» **Problem**
Images are to be left out when the records below are printed word for word.

= Beginning of Section =

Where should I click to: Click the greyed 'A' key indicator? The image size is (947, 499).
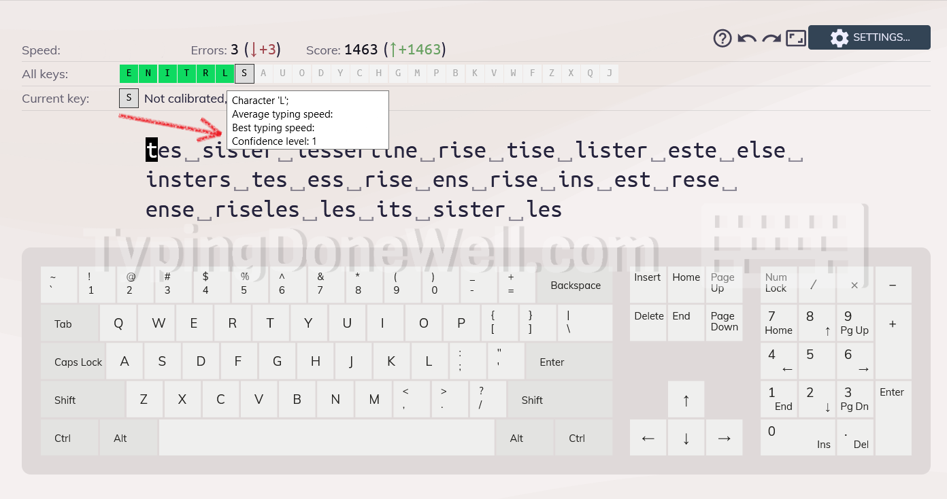pos(263,73)
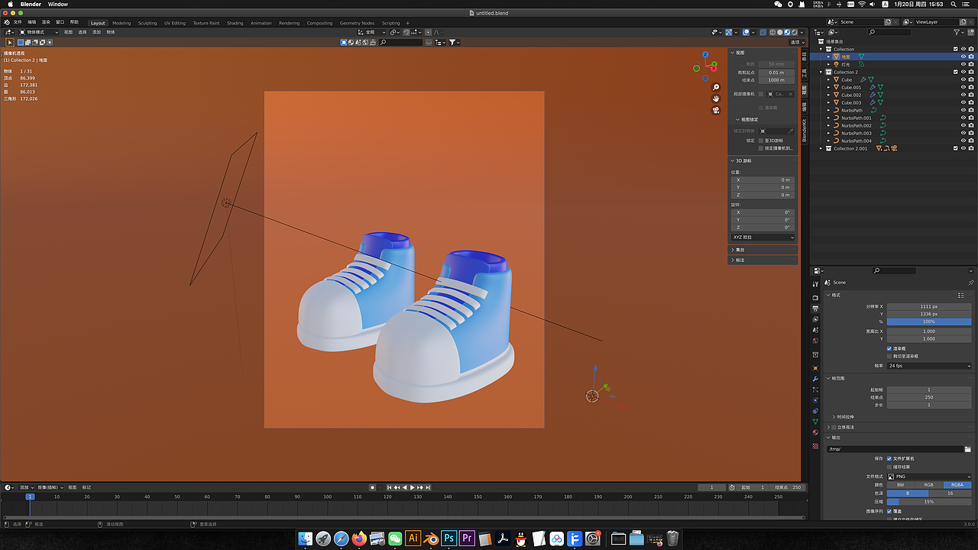978x550 pixels.
Task: Click the timeline editor type selector icon
Action: click(x=8, y=487)
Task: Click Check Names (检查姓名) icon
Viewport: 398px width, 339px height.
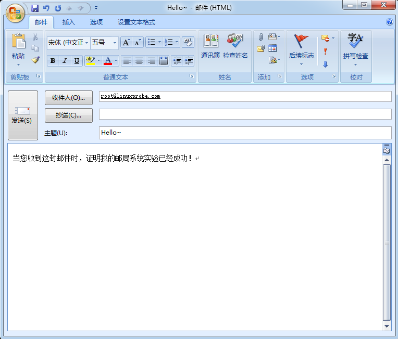Action: 235,46
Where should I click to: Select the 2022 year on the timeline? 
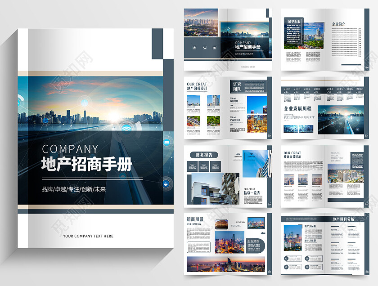point(359,89)
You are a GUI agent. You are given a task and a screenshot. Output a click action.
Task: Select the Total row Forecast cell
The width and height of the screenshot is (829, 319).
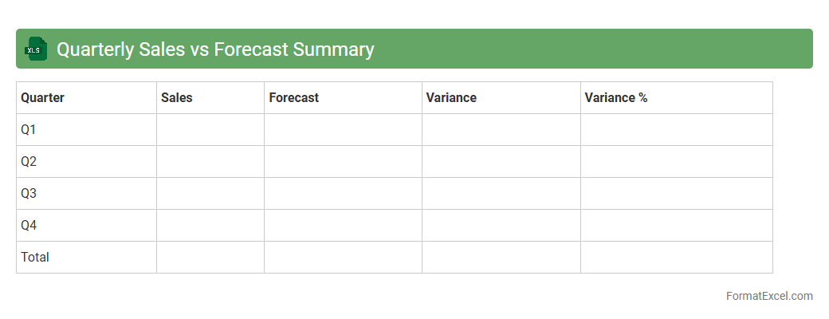(343, 258)
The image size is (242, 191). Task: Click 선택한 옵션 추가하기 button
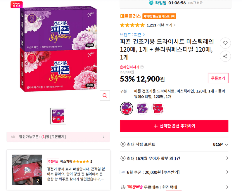click(x=174, y=126)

= End of Section =

» **Your solution**
Where should I click to: Click the greyed 'A' key indicator? The image size is (947, 499).
pos(263,73)
978x550 pixels.
Task: Click the timeline editor type selector icon
Action: click(x=8, y=487)
Task: Click Check Names (检查姓名) icon
Viewport: 398px width, 339px height.
Action: 235,46
Where should I click to: Select the 2022 year on the timeline? 
point(359,89)
You are a GUI agent. You are given a task and a screenshot. Output a click action.
Task: Select the Total row Forecast cell
The width and height of the screenshot is (829, 319).
(343, 258)
The image size is (242, 191). Task: Click 선택한 옵션 추가하기 button
click(x=174, y=126)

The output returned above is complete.